◆ **Passage given**:
——

Blimey. Was I right about ISP? You would have thought that out of all the people who were involved in making and editing this programme (which I believe is quite popular), someone would have noticed this. Maybe the BBC is not employing the right people...

Plus that Viglen bloke looks like he's straight out of a Doonesbury cartoon (something else I have never understood).


----------



## Spymaster (Dec 15, 2010)

Bagsie was saying on _You're Fired_ that he's now a year older.

Was it all filmed last year?????


----------



## Miss Potter (Dec 15, 2010)

I think it was, didn't they hold the series until after the election or summat?


----------



## Spymaster (Dec 15, 2010)

Interesting that they can keep the results under wraps for so long.


----------



## ymu (Dec 15, 2010)

Yeah - they couldn't show it because Sugar was advising the government. There's always quite a long break anyway because the final two work for him for a few months before the final decision is taken (IIRC).


----------



## Bakunin (Dec 15, 2010)

We shouldn't forget that this show is never really about Sir Grumpychops actually finding new and deserving talent to which he can one day pass on the torch and hand over his empire. It's not about that and never has been. When big business types like Sir Grumpychops are REALLY looking for new executives they usually turn to either candidates who have been personally recommended by his business colleagues and friends or they resort to employing corporate headhunters to poach new talent from other companies.

This programme has always been about entertainment, in the form of seemingly finding a dozen of the most desperate, clueless, obnoxious, mercenary, backstabbing bottom-feeders in the sewers of the business community and giving them just as much rope as they need to string themselves up on TV while, more than likely, flushing their chances of actually getting a decent position in business by managing to portray themselves as what they really are. Which is a den of vipers. Couple their naturally obnoxious personalities with clever editing by the production team and what you have is entertainment.


----------



## Gromit (Dec 15, 2010)

Disappointed by the amount of grilling they showed.

Based on the interviews alone it was the right result.

I'm sure that they only kept Stuart in so that they could rip him apart in the interviews. LordSugar's tirade was a bit mean considering that they'd used him for our entertainment. Even if I had prayed for such entertainment but him not to get through. Baggs hadn't talked himself out of getting fired last week at all. He was kept in as part of a production decision. Keep him this week so we can sack him dramatically next week.

Thought Baggs came over well on Your Fired. He admitted to being a cock, was quite self aware but did it for a purpose.


----------



## Nanker Phelge (Dec 16, 2010)

Nanker Phelge said:


> Stella and Chris final?


 
Bingo


----------



## isvicthere? (Dec 16, 2010)

From LS's comment that he wished he'd kept Liz the previous week (who, remember, sold nearly twice as much as Stuart in the "cockney" tour task) I reckon it's obvious he'd been under pressure to keep him for the carve-up of the interview stage. The summary way he fired him would seem to bear this out.


----------



## Gromit (Dec 16, 2010)

——

◆ **Direction 1**:
Using the forum thread about the show, decide whether each statement agrees with the thread: (a) Spymaster reports that Bagsie said on You're Fired that he is now a year older. (b) According to ymu, the series could not be shown because Sugar was advising the government. (c) Gromit thought Baggs came across badly on You're Fired. Give yes or no for each, with the deciding words from the thread in quotation marks.
◆ **Direction 2**:
List each distinct username shown at the head of a dated post in the forum thread.
◆ **Direction 3**:
In the forum thread, how did Liz's sales in the "cockney" tour task compare with Stuart's?

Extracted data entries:

——

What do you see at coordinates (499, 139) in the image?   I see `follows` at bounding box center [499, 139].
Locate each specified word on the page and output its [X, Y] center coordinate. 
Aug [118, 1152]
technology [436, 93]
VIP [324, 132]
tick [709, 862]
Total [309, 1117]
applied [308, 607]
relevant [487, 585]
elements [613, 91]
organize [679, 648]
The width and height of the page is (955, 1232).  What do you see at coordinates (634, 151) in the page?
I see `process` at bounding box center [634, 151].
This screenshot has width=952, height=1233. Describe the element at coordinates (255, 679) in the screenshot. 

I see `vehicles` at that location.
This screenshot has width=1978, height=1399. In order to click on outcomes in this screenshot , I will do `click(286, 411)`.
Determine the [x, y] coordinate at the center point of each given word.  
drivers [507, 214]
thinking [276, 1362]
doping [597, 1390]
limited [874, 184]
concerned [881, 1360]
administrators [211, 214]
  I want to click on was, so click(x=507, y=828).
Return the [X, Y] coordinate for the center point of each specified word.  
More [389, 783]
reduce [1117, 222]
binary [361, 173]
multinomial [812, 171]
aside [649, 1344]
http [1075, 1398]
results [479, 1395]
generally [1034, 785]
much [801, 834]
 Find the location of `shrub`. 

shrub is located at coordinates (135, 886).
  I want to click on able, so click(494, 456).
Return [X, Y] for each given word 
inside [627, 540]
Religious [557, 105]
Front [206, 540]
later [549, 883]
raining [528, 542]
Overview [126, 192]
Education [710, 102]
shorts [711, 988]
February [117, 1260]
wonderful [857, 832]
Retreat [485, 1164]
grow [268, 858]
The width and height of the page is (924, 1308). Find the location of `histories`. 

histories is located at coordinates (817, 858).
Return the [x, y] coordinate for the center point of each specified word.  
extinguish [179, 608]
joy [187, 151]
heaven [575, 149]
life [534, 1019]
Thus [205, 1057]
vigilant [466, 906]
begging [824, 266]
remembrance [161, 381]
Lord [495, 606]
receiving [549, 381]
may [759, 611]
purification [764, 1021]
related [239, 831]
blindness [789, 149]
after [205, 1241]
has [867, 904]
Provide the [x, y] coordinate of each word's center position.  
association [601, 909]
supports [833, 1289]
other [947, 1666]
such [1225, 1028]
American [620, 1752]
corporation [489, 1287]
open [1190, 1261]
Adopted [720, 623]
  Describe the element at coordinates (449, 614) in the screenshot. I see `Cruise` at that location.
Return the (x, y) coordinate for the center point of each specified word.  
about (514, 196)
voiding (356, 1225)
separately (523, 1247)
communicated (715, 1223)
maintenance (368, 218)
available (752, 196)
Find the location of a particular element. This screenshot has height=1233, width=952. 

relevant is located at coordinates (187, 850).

——

◆ **Full output 1**:
(a) Yes: "he's now a year older"
(b) Yes: "they couldn't show it because Sugar was advising the government"
(c) No: "Thought Baggs came over well on Your Fired."

◆ **Full output 2**:
Spymaster, Miss Potter, ymu, Bakunin, Gromit, Nanker Phelge, isvicthere?

◆ **Full output 3**:
Liz sold nearly twice as much as Stuart.